DATA LISTING

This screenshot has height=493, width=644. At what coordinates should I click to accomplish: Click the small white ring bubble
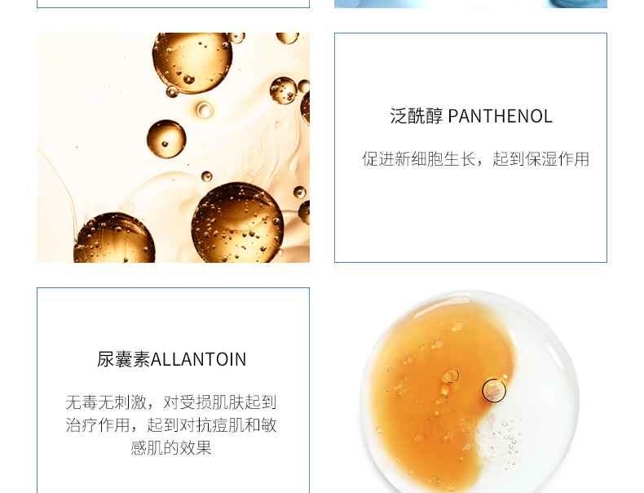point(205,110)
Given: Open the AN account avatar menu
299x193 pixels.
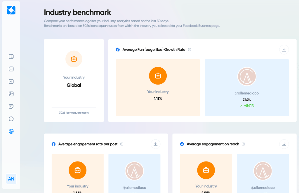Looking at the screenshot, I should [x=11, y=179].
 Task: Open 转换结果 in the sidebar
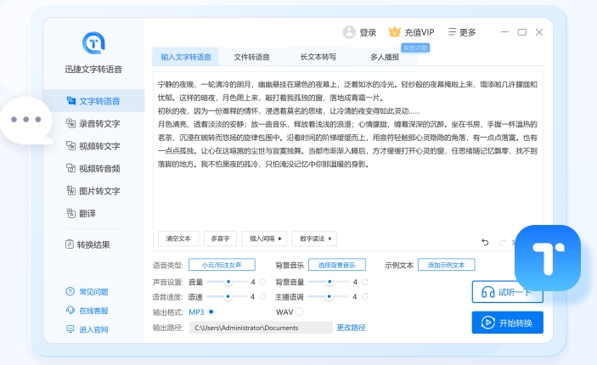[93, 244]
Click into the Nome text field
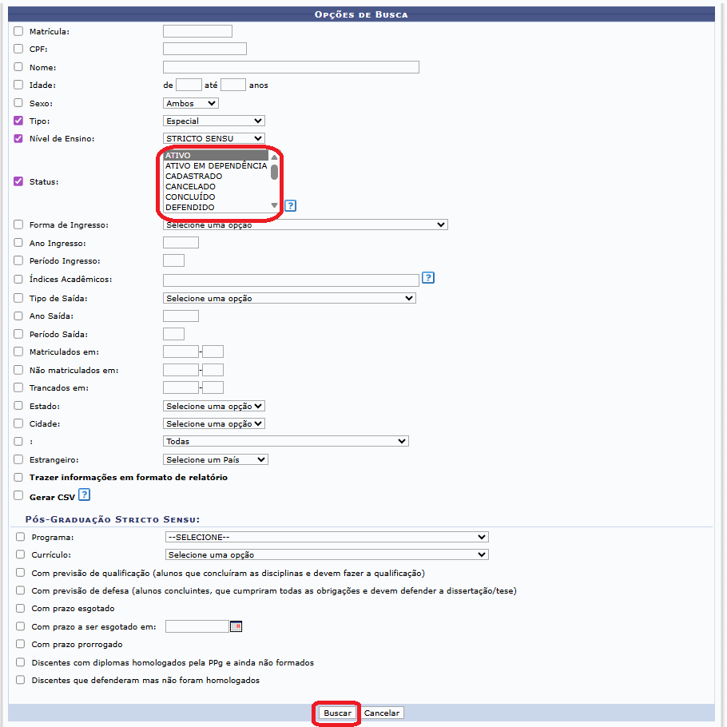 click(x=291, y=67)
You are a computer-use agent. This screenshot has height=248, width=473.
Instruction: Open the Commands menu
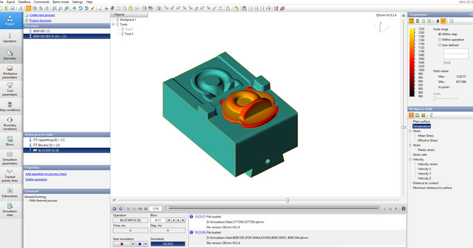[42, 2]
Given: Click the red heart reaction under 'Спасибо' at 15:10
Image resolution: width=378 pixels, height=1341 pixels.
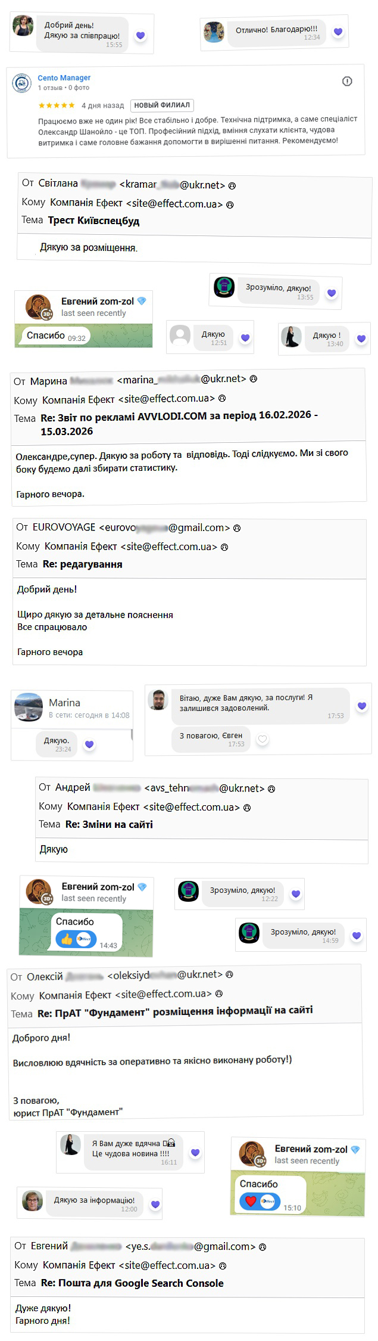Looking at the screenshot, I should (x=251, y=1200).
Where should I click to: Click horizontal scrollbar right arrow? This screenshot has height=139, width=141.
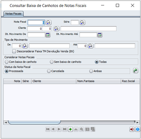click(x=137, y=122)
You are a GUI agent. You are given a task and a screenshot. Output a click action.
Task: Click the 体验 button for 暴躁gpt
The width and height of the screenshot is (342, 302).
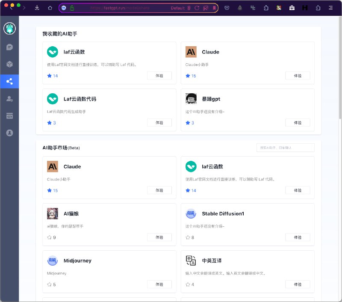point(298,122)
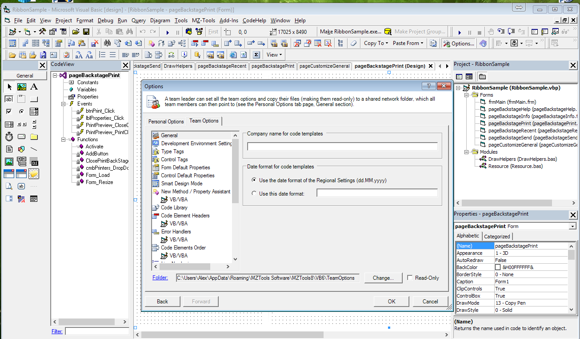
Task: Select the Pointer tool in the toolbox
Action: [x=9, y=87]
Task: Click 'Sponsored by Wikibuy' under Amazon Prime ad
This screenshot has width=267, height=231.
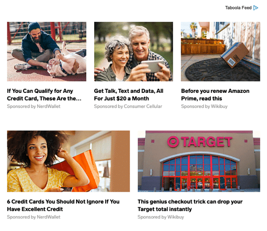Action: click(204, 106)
---
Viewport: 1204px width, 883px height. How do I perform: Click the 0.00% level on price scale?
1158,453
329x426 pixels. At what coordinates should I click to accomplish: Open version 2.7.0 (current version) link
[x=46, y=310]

WHAT YOU ARE ASKED TO DO
Set down exactly the lines above, from the line containing "299x193 pixels." through the line containing "Task: Click 'Sponsored". Skip the pictures.

SOLVED EXERCISE
299x193 pixels.
Looking at the screenshot, I should [x=11, y=179].
 Task: Open 转换结果 in the sidebar
[93, 244]
Click into the Nome text field
 click(x=291, y=67)
You are a computer-use agent. This screenshot has height=248, width=473.
Instruction: Open the Commands menu
[42, 2]
Given: Click the red heart reaction under 'Спасибо' at 15:10
Image resolution: width=378 pixels, height=1341 pixels.
Looking at the screenshot, I should (x=251, y=1200).
Where should I click to: Click horizontal scrollbar right arrow? This screenshot has height=139, width=141.
click(x=137, y=122)
You are a GUI agent. You are given a task and a screenshot. Output a click action.
Task: Click the 体验 button for 暴躁gpt
The width and height of the screenshot is (342, 302).
point(298,122)
Task: Select the Pointer tool in the toolbox
Action: [x=9, y=87]
Task: Click 'Sponsored by Wikibuy' under Amazon Prime ad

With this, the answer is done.